→ What is being asked
An exact copy of all the entries is needed, with no images in it.

→ Information provided
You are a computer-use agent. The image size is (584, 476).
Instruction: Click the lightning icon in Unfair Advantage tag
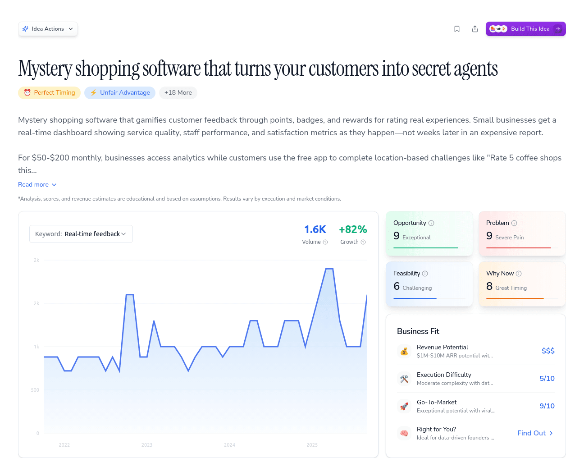tap(93, 92)
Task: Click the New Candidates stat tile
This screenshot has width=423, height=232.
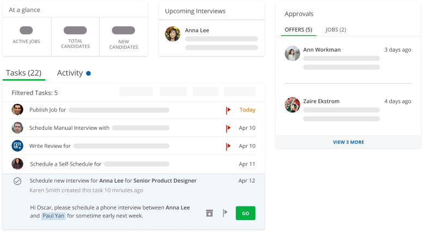Action: point(124,36)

→ Result below
You are a computer-use agent. The image size is (584, 476).
Instruction: Click the lightning icon in Unfair Advantage tag
tap(93, 92)
Task: Click the New Candidates stat tile
This screenshot has width=423, height=232.
Action: point(124,36)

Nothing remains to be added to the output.